(Stored data entries)
·····
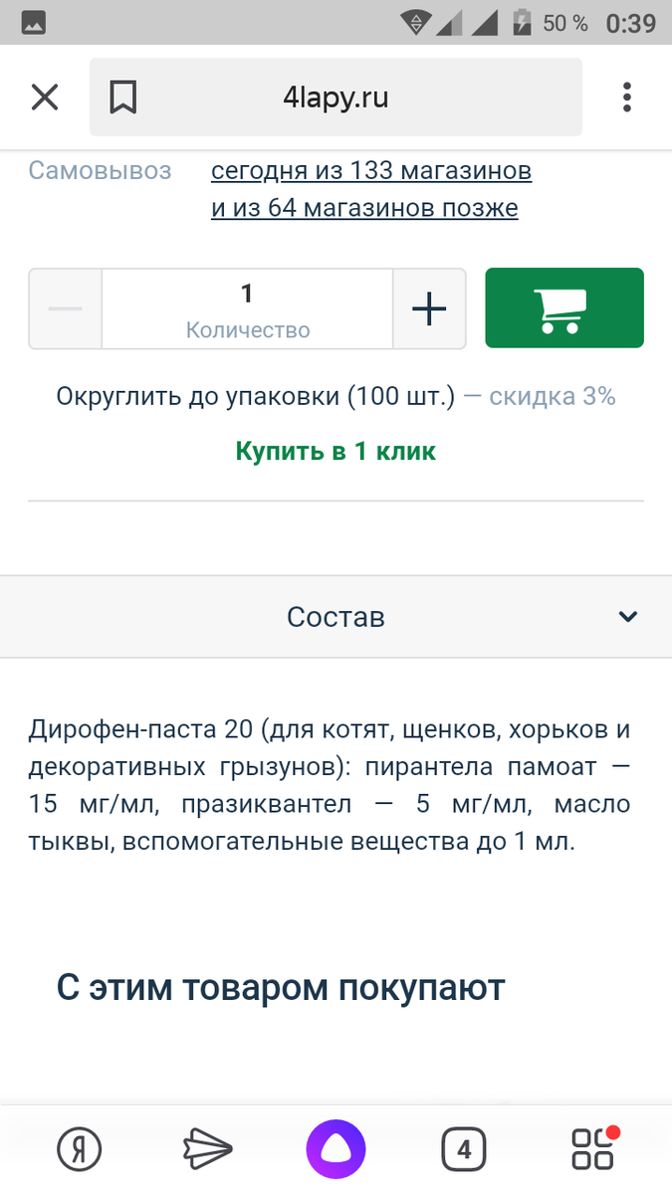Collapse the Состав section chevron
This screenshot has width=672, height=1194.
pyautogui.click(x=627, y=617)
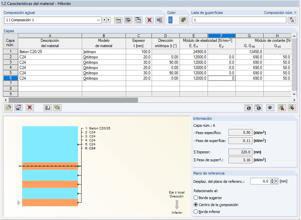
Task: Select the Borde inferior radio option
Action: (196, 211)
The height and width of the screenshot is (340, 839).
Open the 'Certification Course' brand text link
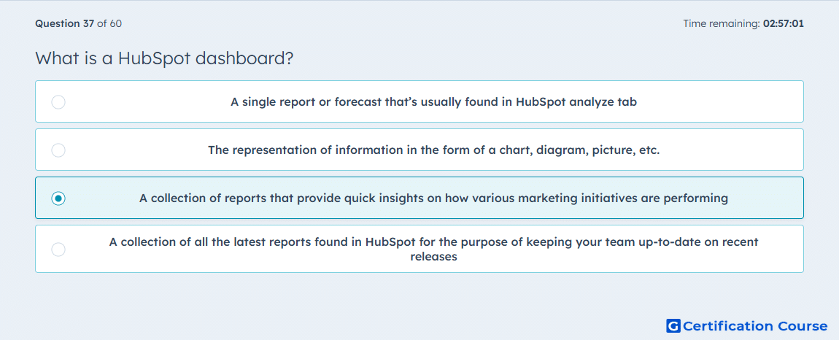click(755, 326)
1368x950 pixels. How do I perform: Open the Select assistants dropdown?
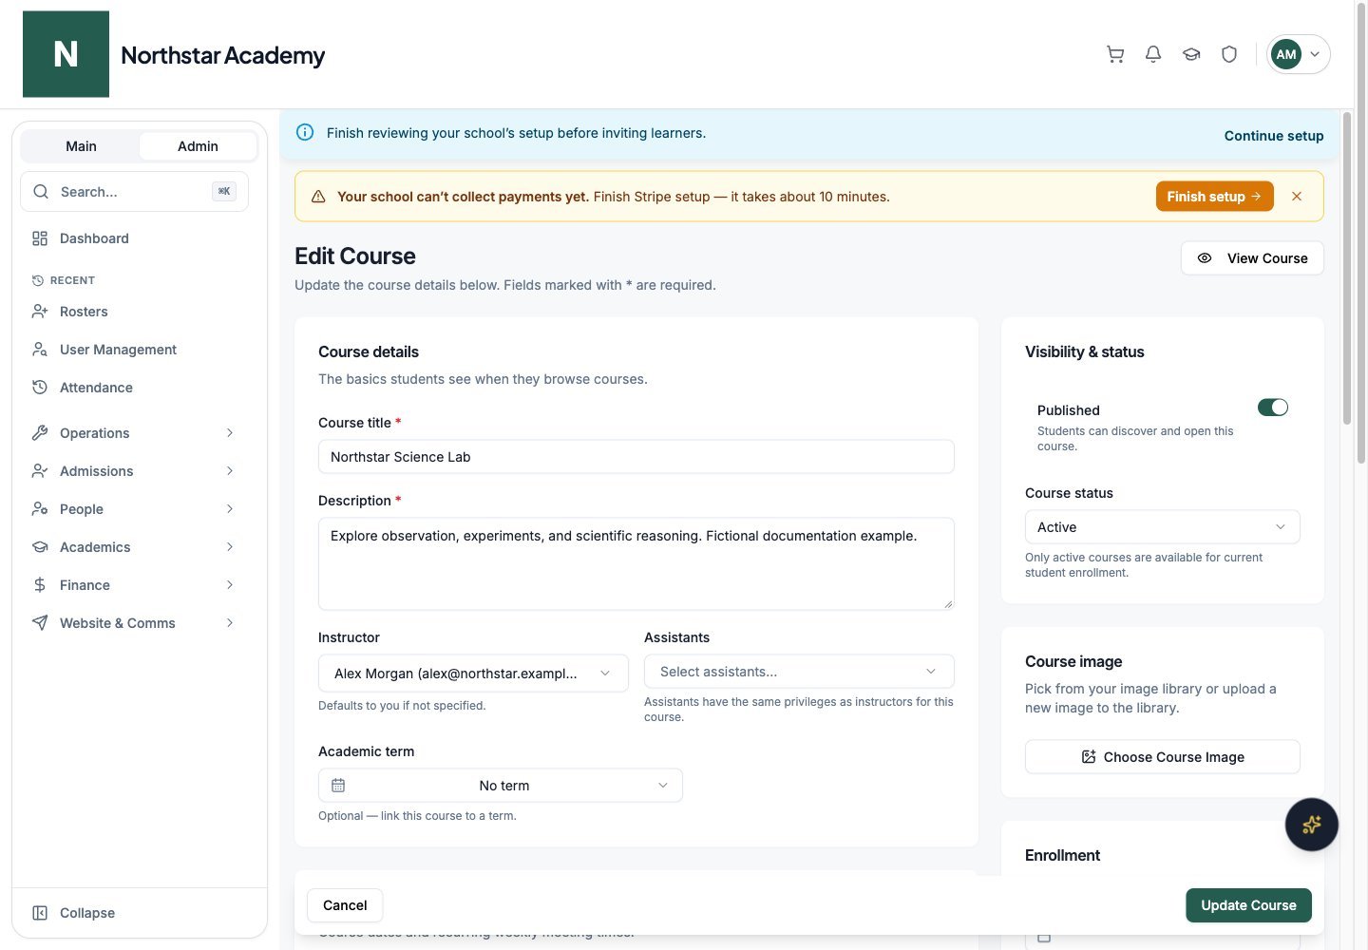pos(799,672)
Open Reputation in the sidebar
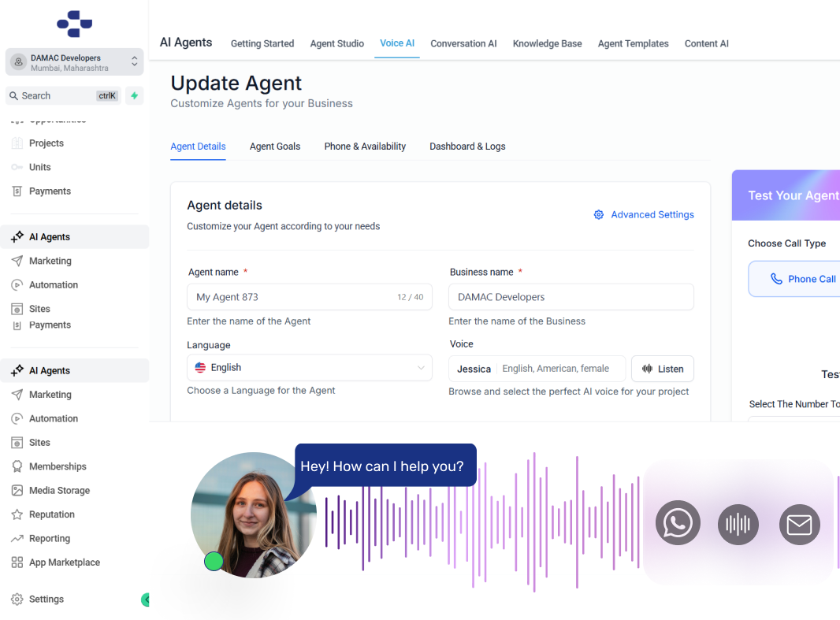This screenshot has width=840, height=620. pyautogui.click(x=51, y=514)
·····
Task directions:
With the pictures left out, write out exactly the lines from the line containing "The height and" through the last line of the entries above, both ends included, and no others.

Written response:
The height and width of the screenshot is (340, 839).
Open the 'Certification Course' brand text link
click(755, 326)
1368x950 pixels. How do I perform: Open the Select assistants dropdown?
pos(799,672)
Open Reputation in the sidebar
This screenshot has width=840, height=620. pyautogui.click(x=51, y=514)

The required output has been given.